The effects of climate change on organisms are now being extensively studied in many different taxa. However, the variation in body size, usually shrinkage in response to increasing temperature, has received little attention regarding to reptiles. During past periods of global warming, many organisms shrank in size, and current evidence and experiments manipulating temperature have shown a biomass decrease in some organisms with increasing temperatures. Here we test whether the body size of the Montpellier snake Malpolon monspessulanus from the southeastern Iberian Peninsula is changing and correlated with the increasing temperature in this region during a 39-year period (1976-2014).
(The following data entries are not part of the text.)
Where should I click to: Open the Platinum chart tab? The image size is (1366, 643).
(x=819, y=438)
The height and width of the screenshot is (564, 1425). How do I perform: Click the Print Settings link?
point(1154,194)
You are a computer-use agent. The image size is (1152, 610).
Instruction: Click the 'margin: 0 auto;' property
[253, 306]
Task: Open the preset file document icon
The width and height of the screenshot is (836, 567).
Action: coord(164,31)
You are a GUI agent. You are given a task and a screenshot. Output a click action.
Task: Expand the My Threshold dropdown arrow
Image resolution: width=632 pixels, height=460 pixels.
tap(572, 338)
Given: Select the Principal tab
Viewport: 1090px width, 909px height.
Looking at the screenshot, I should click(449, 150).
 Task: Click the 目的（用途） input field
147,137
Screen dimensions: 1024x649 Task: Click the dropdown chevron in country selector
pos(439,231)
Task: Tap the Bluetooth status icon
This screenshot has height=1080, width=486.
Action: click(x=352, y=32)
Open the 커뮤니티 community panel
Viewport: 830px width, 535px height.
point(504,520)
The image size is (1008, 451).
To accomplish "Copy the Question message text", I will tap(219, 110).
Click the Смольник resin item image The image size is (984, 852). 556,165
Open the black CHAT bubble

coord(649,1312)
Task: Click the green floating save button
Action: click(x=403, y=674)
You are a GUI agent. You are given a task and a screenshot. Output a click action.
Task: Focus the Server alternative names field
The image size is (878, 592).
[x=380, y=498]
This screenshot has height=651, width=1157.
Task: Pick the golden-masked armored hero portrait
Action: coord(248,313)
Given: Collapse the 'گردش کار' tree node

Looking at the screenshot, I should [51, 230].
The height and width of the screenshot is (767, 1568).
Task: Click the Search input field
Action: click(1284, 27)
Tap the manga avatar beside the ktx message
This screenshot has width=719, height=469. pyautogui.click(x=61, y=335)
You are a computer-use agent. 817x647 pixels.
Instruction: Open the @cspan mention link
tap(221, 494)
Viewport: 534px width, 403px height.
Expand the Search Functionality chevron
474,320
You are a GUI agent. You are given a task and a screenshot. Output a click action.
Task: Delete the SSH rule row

We measured the snout-vent length (SVL) of vouchers in scientific collections to check for trends in adult body size at the population level in relation with temperature, while controlling for the age of the individuals (estimated by skeletochronology, n =141). Given the great ontogenetic variation in body size of the study species, we categorized age in 3 classes: "young adults" (under 5 years old), "intermediate adults" (from 5 to 7 years old), and "old adults" (from 8 to 14 years old). By means of linear mixed models, we found a negative relationship between SVL of "old adults" and average annual temperature in the region during the lifetime of each individual. Our results indicate that largest and oldest individuals of the Montpellier Snake, that is, males because of strong sexual size dimorphism in this species, disappeared from the study population, and suggest that it occurred in response to rising environmental temperature.